21 Her former general manager, Mr Christopher Raine, provided an affidavit in which he confirmed the substantial number of books she was required to carry in multiple suitcases. He estimated that she would have to lift them in and out of her car, up to five to six times per day. He considered the work quite strenuous. He recalled the plaintiff complaining to him in late 2007, that she was having difficulties with the heavy weight of the suitcases, and that it was causing her problems with her back. He further recalled, that from 2007 until 2010, the plaintiff would have “up-and-down” periods of back pain, from which he felt she was not improving.
22 Mr Raine said that in late 2010, the plaintiff complained that her back pain was getting worse because of the heavy suitcases. He then restructured her workload to reduce the physical demands of her job. From 2011 to 2013, he gave the plaintiff days off work as needed because of her back pain. He said she made up the hours at other times.
Injury and its consequences
23 The plaintiff claims that her lower back injury was caused by the nature of her duties with the defendant and, in particular, the lifting and carting of heavy suitcases, over the course of her employment.
24 The plaintiff’s regular general practitioner is Dr John Arnold, from the Hennessy Clinic in St. Kilda. He had treated her since 2 January 2002, but his first recorded note of lower back pain was on 13 January 2009. At that time, he took a history of her lower back pain, noting that she initially suffered pain in 1996 when lifting heavy boxes at a trade fair.
25 Dr Arnold stated that:
“in addition to her lifting injury at the trade fair in Sydney, her subsequent occupation… involved the daily lifting of heavy book sample cases and driving long distances, as well as interstate travel in her role as a sales representative. Repeated aggravations of her original injury through her work duties have caused symptoms to increase to incapacitating levels.”[20]
[20]PCB 56
26 Dr Arnold arranged for a CT scan to be taken on 28 January 2009, which was reported as normal.[21]
[21]DCB 14
27 The plaintiff next attended Dr Arnold in relation to lower back pain on 28 January 2011. On this occasion, he arranged a further CT scan, which again reported as normal.[22]
[22]DCB 15
28 In July 2011, the plaintiff was referred to sports physician, Dr Peter Baquie. He noted that she had previously hurt herself at work carrying books, initially in 1997 and then again three years later. He then noted she had eight years where her condition had improved.[23] However, in the last 12 months her pain had altered, and there was more pain into her left leg, with an altered sensation in the left foot. He noted that she had been diligent in her physiotherapy and Pilates rehabilitation. He recommended a facet joint injection.[24]
[23]PCB 67
[24]PCB 64-65
29 The plaintiff received the facet joint injection in about August 2011, but complained that it worsened her symptoms.[25]
[25]PCB 65
30 Dr Baquie considered the plaintiff was suffering a functional diagnosis of subacute back strain, superimposed on longer standing back strain. He considered the pathoanatomic basis was likely to be two-level lumbar discoapathy and left sided lower lumbar spine facet joint arthrosis.[26] He felt he was unable to comment on the relationship between her current condition and her employment with the defendant, as he did not have details of the more recent episodes of lower back pain.
[26]PCB 68
31 About this time, Dr Arnold prescribed the plaintiff Panadeine Forte.

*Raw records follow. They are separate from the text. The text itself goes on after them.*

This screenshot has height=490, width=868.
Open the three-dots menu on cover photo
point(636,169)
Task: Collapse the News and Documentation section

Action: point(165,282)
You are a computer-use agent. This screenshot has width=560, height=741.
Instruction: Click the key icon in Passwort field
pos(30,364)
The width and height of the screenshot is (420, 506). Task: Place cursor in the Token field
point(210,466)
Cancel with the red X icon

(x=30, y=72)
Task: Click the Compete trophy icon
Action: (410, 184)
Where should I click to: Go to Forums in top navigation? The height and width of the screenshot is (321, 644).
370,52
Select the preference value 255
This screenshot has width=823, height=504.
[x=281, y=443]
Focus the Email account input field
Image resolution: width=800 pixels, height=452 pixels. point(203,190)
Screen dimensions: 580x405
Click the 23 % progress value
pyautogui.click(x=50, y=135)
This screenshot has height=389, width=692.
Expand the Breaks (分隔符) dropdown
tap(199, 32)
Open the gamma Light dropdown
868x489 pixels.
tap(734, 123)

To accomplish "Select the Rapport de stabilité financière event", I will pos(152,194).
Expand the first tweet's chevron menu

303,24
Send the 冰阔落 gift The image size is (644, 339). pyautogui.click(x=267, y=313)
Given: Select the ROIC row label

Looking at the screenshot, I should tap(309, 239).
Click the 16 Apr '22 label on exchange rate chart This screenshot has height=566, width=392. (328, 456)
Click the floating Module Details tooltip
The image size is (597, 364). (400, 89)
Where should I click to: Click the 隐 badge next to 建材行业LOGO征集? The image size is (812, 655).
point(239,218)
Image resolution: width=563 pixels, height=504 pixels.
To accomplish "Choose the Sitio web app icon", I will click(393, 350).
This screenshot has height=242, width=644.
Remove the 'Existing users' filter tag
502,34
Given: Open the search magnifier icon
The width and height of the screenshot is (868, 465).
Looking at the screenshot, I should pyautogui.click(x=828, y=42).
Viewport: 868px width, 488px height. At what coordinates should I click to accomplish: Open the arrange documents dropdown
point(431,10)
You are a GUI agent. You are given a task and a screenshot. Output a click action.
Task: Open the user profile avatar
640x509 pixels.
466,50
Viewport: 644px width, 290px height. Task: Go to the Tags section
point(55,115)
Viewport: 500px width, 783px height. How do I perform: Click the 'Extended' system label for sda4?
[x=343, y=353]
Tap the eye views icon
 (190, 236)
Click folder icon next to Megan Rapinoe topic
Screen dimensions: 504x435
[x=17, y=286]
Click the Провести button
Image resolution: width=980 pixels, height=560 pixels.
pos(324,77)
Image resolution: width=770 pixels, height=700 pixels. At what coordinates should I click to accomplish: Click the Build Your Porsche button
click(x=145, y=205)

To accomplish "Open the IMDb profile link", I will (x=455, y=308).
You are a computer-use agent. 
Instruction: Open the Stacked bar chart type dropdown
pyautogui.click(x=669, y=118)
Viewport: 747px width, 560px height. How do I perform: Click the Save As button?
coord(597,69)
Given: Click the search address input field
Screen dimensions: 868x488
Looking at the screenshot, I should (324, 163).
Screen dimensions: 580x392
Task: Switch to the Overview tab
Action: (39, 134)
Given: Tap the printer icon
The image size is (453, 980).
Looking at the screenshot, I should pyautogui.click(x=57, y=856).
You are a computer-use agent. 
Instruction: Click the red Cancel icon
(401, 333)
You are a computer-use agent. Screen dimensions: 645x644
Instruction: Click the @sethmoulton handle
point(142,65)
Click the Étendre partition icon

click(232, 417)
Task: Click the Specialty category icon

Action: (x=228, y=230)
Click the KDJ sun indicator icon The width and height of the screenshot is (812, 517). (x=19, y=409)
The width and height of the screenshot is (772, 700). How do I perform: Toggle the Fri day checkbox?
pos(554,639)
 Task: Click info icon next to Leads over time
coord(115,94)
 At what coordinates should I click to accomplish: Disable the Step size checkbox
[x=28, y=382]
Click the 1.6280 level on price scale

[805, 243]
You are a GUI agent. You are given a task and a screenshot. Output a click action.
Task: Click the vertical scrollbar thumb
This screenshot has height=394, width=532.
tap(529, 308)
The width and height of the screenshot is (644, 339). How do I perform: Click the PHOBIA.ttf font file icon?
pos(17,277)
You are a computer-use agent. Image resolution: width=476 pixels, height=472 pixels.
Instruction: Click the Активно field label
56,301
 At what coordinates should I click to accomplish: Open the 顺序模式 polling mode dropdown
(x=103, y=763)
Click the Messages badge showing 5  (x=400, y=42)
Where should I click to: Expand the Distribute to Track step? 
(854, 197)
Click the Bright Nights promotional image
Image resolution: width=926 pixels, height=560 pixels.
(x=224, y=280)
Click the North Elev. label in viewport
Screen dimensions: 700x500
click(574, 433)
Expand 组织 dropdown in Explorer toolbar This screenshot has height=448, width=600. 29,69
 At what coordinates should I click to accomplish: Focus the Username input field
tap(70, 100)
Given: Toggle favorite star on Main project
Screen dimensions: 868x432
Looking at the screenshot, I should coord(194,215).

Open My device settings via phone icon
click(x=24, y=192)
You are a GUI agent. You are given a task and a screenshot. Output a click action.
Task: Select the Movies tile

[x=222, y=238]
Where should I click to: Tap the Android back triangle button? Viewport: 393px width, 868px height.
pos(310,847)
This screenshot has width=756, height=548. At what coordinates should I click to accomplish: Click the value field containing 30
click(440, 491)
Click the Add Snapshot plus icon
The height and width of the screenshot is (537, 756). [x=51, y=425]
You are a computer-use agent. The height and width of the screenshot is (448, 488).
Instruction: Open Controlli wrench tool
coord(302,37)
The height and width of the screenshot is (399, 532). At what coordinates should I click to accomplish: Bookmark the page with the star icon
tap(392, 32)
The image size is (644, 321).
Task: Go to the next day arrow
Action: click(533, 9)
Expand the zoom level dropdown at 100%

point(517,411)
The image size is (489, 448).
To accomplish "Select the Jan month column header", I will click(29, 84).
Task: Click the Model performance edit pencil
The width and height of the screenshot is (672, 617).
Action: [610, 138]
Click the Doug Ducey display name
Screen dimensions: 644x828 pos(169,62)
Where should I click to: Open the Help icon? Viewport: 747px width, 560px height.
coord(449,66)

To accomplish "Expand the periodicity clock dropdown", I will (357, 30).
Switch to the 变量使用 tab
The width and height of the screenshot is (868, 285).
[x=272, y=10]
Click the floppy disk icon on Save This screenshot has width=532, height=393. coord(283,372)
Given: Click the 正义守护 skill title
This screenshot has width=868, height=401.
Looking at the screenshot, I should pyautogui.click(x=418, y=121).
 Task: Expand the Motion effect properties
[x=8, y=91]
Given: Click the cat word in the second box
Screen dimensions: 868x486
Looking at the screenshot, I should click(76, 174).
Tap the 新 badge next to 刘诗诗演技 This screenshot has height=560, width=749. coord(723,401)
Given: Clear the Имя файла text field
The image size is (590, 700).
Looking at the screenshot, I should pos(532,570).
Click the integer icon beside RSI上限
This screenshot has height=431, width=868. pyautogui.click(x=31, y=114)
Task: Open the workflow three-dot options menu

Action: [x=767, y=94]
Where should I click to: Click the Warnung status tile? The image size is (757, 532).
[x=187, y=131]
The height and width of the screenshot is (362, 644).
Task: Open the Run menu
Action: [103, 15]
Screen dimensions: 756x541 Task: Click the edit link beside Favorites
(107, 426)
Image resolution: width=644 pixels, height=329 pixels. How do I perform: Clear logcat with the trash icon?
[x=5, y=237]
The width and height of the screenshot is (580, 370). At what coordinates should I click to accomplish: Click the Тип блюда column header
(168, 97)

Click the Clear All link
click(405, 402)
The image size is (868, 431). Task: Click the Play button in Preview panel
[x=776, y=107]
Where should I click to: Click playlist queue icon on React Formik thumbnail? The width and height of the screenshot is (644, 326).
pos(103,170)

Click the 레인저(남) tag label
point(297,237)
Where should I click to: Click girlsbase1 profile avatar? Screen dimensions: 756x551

32 The plaintiff was then referred to pain management specialist, Dr David Vivian. He obtained a history that she had initially injured her back in 1996 and then again in 1999. He noted that she had exercised and then recovered reasonably well. He obtained a history that 18 months ago, for no apparent reason, she developed left-sided low buttock pain, with numbness in the left foot.[27] Dr Vivian prescribed Lyrica, and then later OxyContin, Temazepam and Arcoxia.[28]
[27]PCB 70
[28]PCB 77
33 Dr Vivien reviewed the plaintiff on several occasions, and last saw her on 14 August 2013. At that time, he diagnosed neuropathic type low back pain, and referred leg pain. As he did not obtain a history of her work duties, he made no comment as to whether her condition was related to her employment with the defendant.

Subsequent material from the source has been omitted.